## What is required
Every line in the entries that holds the word "blue" counts toward the answer, which should be a single number.

## Task input
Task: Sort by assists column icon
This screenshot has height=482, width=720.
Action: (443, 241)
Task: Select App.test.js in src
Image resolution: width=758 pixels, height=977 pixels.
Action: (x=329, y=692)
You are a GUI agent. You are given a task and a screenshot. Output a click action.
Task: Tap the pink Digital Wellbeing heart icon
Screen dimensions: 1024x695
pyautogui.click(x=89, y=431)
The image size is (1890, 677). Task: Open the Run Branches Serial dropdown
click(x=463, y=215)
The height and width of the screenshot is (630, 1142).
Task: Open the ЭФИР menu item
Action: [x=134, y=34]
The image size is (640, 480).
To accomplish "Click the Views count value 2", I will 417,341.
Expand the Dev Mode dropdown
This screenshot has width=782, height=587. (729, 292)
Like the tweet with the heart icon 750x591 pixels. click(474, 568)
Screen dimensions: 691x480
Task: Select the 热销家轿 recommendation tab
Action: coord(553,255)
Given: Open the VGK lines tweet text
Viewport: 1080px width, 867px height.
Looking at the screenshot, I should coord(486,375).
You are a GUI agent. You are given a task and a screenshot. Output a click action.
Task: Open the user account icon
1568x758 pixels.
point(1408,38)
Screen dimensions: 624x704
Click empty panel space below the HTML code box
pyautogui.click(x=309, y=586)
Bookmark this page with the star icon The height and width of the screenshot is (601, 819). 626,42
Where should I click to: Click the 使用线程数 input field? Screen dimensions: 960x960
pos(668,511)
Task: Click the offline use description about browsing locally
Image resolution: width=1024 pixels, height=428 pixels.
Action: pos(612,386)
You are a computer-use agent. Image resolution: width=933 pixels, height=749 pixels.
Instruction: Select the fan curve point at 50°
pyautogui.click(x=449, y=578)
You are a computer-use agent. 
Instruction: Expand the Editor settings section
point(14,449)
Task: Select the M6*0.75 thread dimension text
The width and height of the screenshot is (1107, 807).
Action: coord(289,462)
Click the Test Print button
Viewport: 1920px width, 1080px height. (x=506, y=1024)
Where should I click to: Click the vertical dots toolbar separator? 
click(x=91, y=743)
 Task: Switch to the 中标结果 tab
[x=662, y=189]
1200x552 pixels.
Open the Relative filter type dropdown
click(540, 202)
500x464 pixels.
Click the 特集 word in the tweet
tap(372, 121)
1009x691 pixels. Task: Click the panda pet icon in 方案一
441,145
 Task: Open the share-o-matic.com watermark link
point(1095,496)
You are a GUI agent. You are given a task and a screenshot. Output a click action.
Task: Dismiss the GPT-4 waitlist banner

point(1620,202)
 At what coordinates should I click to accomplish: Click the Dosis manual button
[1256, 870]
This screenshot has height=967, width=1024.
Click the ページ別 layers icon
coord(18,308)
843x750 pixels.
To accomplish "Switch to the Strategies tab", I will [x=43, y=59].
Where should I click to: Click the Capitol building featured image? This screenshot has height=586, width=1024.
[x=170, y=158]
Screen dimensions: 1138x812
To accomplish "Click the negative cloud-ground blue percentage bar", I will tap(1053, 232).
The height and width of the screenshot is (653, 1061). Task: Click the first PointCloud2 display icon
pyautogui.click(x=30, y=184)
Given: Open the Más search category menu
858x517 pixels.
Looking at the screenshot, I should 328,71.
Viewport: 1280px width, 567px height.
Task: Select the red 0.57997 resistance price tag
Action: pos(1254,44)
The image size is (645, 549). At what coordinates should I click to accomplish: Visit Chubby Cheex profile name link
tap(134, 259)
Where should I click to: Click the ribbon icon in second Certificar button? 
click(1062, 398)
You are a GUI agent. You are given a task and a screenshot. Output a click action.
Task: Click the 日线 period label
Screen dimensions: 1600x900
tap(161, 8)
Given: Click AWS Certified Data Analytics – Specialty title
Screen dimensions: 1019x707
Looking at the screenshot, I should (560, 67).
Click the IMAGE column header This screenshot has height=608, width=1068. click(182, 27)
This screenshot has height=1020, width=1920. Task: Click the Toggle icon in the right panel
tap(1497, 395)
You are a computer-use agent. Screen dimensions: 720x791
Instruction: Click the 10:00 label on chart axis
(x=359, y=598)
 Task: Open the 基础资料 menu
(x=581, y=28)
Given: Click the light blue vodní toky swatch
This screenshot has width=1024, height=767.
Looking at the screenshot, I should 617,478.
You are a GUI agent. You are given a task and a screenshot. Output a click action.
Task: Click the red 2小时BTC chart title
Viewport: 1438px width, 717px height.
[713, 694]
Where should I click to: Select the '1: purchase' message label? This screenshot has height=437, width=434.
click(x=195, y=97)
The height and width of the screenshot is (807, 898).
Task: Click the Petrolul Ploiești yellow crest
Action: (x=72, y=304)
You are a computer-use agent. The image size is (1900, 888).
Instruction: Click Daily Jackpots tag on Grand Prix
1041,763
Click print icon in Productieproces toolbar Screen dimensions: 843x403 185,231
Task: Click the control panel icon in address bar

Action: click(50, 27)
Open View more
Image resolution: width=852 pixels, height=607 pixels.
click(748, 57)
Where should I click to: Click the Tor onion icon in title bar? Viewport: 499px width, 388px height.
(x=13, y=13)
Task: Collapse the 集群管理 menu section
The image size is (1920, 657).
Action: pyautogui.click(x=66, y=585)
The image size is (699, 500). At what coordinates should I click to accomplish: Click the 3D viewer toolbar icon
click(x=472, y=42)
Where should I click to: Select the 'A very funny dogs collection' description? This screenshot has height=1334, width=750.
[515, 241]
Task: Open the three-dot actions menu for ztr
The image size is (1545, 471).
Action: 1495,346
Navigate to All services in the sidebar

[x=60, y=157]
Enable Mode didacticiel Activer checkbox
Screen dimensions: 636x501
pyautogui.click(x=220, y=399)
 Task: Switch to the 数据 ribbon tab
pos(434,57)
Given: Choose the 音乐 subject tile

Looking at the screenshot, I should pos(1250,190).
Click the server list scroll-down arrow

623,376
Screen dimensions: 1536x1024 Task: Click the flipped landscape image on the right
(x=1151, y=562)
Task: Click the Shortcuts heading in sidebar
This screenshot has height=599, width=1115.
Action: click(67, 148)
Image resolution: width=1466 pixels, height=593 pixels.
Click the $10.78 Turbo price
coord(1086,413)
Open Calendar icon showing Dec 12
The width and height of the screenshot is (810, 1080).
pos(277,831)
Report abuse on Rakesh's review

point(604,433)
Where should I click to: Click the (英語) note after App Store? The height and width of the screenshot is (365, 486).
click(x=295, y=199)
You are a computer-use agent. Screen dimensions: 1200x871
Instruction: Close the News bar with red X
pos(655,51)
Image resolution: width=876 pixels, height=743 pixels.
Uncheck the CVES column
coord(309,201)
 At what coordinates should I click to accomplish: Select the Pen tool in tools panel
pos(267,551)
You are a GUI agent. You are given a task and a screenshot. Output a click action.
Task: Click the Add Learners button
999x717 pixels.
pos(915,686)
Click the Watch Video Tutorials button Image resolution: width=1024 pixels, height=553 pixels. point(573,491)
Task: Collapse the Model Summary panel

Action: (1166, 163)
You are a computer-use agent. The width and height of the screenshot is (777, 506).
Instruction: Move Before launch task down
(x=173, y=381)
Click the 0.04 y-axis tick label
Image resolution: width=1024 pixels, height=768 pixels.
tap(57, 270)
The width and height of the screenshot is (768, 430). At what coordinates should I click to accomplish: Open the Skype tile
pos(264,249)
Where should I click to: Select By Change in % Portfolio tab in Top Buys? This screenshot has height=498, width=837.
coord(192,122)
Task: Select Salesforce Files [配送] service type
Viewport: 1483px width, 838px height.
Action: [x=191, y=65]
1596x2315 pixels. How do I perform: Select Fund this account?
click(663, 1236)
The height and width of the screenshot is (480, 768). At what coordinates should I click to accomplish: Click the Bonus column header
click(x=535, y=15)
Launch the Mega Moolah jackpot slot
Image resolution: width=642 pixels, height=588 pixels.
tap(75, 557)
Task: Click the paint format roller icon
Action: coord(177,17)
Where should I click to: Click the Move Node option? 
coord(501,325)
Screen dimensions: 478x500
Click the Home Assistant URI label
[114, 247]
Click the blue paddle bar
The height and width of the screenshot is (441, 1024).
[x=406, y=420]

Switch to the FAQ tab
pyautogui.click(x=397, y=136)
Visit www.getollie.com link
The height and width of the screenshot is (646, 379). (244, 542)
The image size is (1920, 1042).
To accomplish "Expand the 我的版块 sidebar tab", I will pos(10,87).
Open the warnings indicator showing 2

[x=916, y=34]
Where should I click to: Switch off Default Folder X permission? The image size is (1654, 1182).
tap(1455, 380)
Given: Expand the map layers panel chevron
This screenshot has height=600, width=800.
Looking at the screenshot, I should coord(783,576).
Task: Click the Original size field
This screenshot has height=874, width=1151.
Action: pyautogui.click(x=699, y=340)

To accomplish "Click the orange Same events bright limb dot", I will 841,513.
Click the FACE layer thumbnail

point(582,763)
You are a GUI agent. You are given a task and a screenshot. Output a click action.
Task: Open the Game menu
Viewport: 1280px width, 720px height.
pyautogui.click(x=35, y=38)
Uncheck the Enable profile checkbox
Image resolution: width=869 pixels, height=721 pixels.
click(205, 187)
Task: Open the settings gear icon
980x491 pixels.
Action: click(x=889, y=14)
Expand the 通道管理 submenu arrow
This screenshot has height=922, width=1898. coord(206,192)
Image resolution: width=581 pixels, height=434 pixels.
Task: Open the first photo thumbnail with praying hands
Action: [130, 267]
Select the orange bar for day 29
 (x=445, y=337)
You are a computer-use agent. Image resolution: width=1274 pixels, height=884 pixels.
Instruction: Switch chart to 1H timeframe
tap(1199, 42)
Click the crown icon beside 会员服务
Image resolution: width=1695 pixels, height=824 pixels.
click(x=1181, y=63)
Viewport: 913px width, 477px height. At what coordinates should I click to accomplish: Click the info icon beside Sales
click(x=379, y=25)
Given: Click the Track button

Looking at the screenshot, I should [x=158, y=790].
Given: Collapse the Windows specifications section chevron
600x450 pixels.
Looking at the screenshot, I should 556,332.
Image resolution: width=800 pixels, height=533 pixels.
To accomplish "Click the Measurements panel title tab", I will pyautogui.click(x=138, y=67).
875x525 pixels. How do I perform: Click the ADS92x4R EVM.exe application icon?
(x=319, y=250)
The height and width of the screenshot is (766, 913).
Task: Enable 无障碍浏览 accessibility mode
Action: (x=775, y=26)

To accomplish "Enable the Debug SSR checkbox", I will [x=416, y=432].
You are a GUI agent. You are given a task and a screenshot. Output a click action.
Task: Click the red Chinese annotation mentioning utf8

## Answer area
3